=== Section Start ===
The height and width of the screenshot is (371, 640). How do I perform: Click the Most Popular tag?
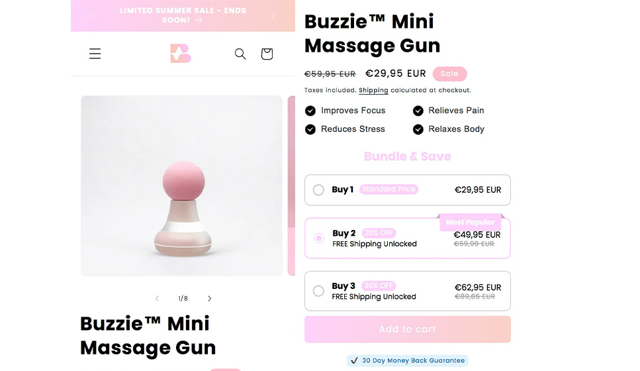coord(470,222)
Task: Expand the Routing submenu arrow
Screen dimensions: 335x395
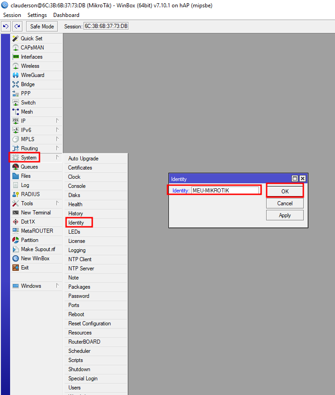Action: [x=57, y=148]
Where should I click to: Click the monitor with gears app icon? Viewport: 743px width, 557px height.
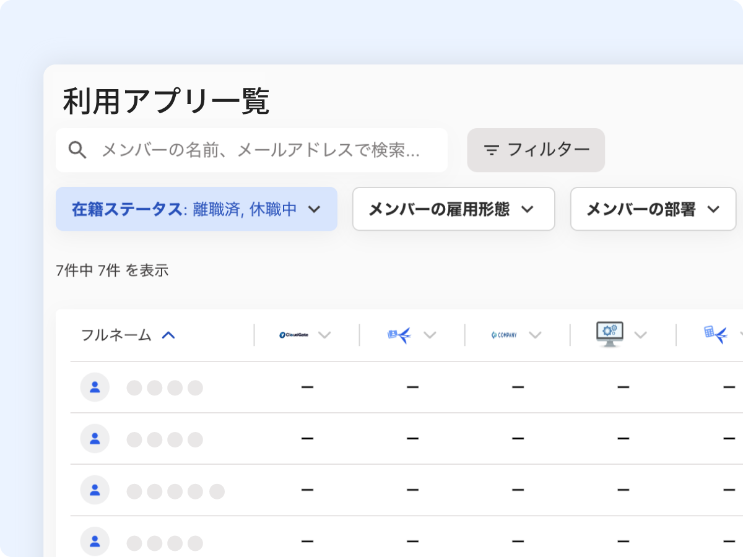point(609,334)
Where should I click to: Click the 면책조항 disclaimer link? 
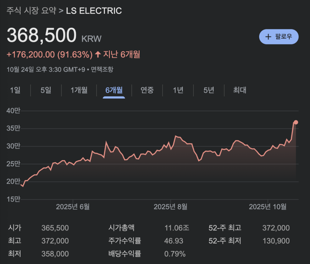point(104,69)
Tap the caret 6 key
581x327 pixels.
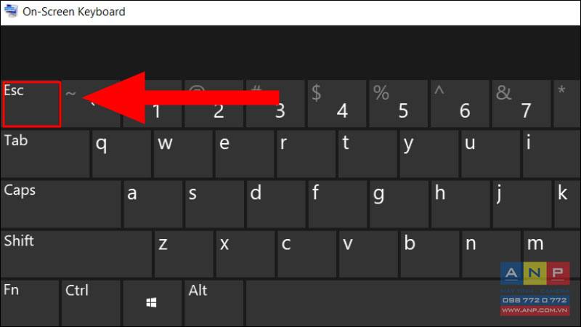click(460, 104)
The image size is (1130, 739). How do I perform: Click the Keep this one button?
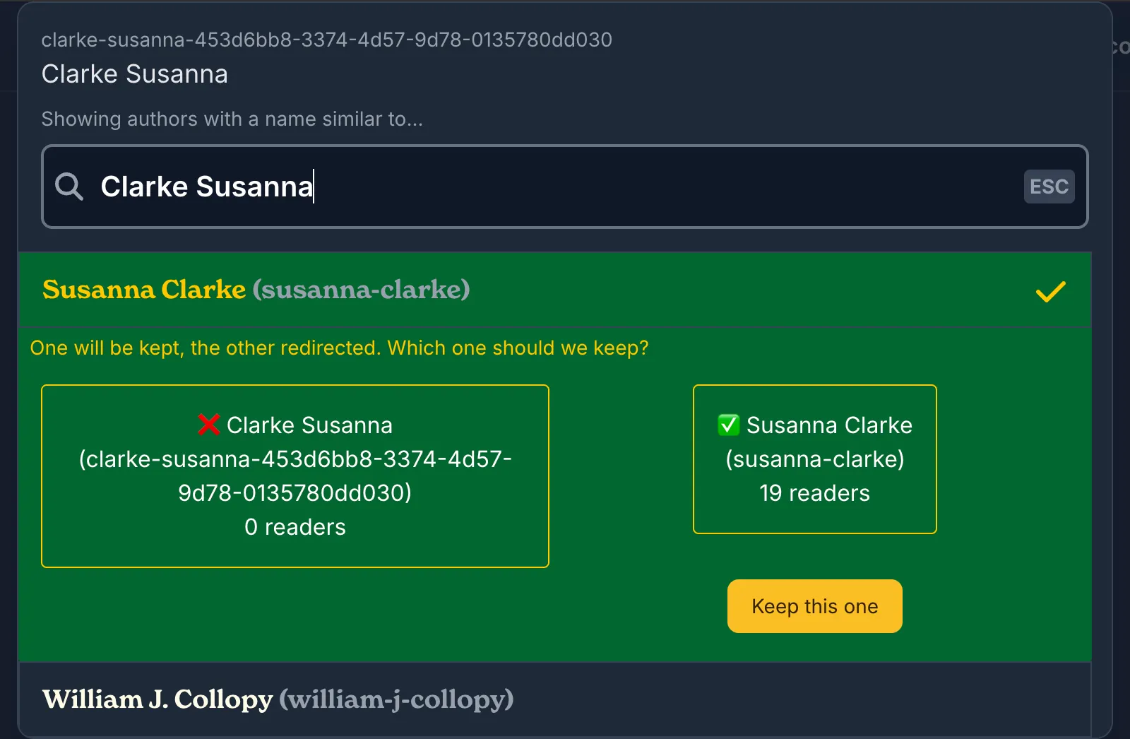(x=814, y=606)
=== Section End ===
■ **What to work on**:
Only the pictures stay behind; copy everything else in the records above exactly.

■ **Output**:
The height and width of the screenshot is (371, 640). How do I perform: Click the Most Popular tag?
coord(470,222)
Task: Expand the Routing submenu arrow
Screen dimensions: 335x395
Action: [x=57, y=148]
Where should I click to: Click the monitor with gears app icon? Viewport: 743px width, 557px height.
point(609,334)
Where should I click to: Click the 면책조항 disclaimer link? 
point(104,69)
Tap the caret 6 key
581x327 pixels.
click(460, 104)
The image size is (1130, 739). How do I perform: Click the Keep this one button?
(x=814, y=606)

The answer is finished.